Email and other services are way more robust when there are many providers, because there is not one central point for a government to apply pressure. In the 1990s everyone got email through their ISP, and there were a million little ISPs all around.
Now, there are fewer ISPs, and even though they all still provide email via the standardized protocols, everyone ignores that and uses webmail... and most of them use Google. Having the whole world's email in one place is a bad idea. It means there's one place to, say, block encryption if the powers-that-be decide they really should be able to read *every* email. It means there's just one place to censor. Just one place to move away from standard protocols to achieve lock-in.
The entire concept of the internet was about decentralization to achieve robustness. Once, robustness in the face of nuclear war, but it also provides other kinds of robustness, like robustness against censorship, against control, and against monitoring. Now, for some bewildering reason, we want to discard the robustness of decentralization and put all our eggs in one basket. I do not understand why everyone prefers that.

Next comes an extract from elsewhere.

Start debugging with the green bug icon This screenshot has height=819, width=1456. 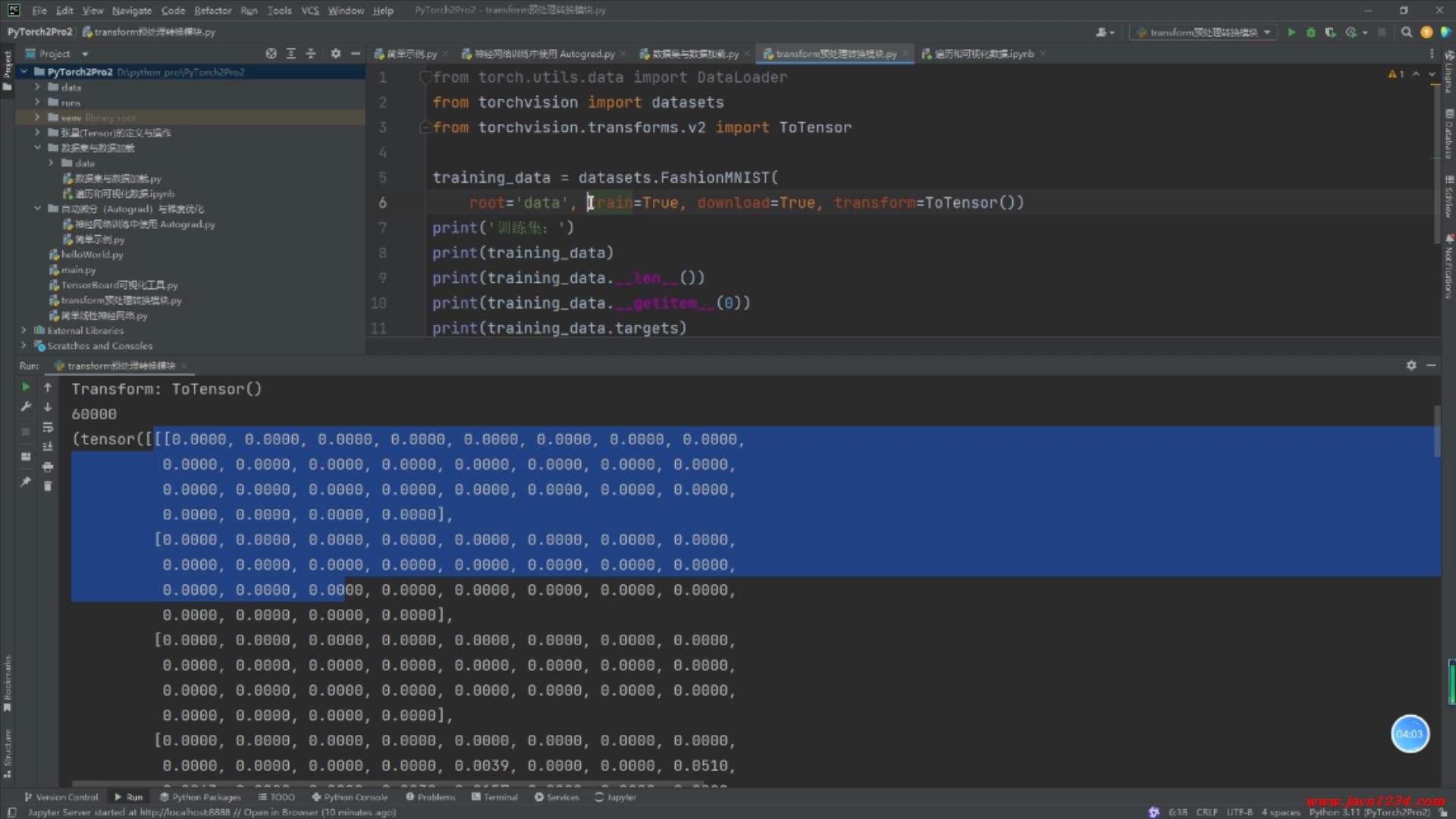coord(1310,33)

I don't think it's a dupe, granted I have only read both summaries and neither article, but the links are different and the headline text is certainly not the same. Two "Google Saves Your Privacy Heroically" articles in as many days, though. You would think they were trying to tell us something.
Restating the obvious since nineteen aught five.

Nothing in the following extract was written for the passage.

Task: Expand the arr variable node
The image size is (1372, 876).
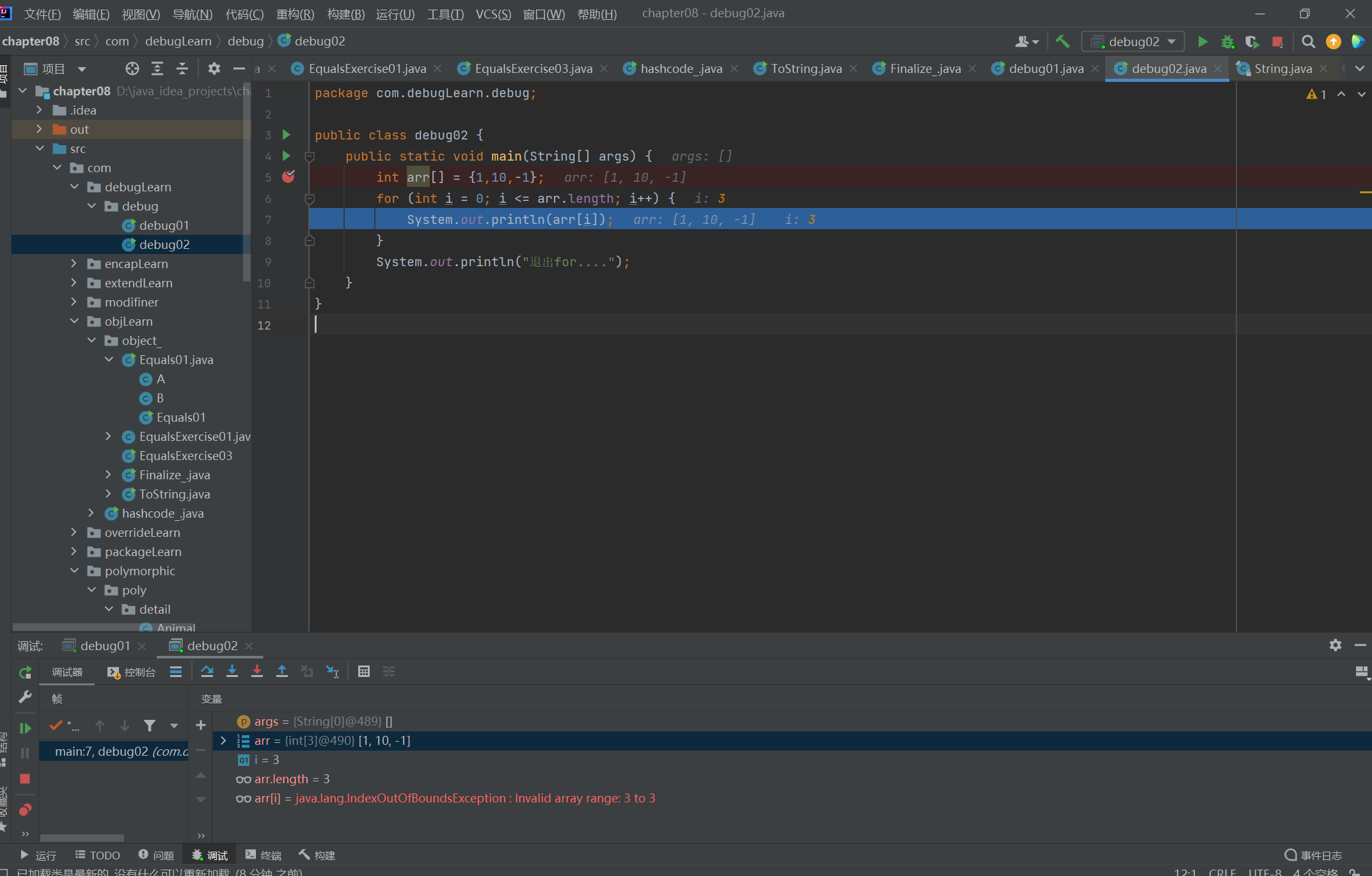Action: click(223, 740)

Contents are private, post office does not read it, and you need a warrant from a court to intercept and read mail, so google demands a warrant for contents of email. OK fine.
Now, in each letter, the from address and the to address are open in the public. Technically the post office could build a graph of who communicates with who and how frequently using just the public information. But it is expensive, painful and so USPS does not do it. Or I think it does not do it. But it is trivial for gmail to build all people who correspond with me, and rank them by the frequency of communication. In fact it already does, it suggests a CC list based on the addresses in the To list. Is it considered public information? Would google share it with the government without warrant? Or would it require a warrant?
sed -e 's/Chuck Norris/Rajnikant/g' joke > fact
Patriot Act federal requests do not require a warrant and cannot be reported when served against a company like Google when serviced. Even A fast Google search reveals dozens of specific instances of Patriot Act abuse, and the law itself at http://www.fincen.gov/statutes_regs/patriot/ shows that it wildly exceeds any sane Constitutional interpretation.
Similar abusive laws in other countries mean that Google, forced to follow local law enforcement in numerous countries, is wide open to abusive but legal requests for private content. There seems to be no sign that they do more than provide more than the slightest lip service to genuine privacy concerns, and many of their business modes are based on *selling* information about their customers.
Not "Patriot Act", it's the U.S.A. P.A.T.R.I.O.T. Act, and each of those letters stands for something, because US civil defense policy is now run by the marketing arm of Mattel.
No kidding!!! What do you say at this point?
This is spam - link is not related to this article.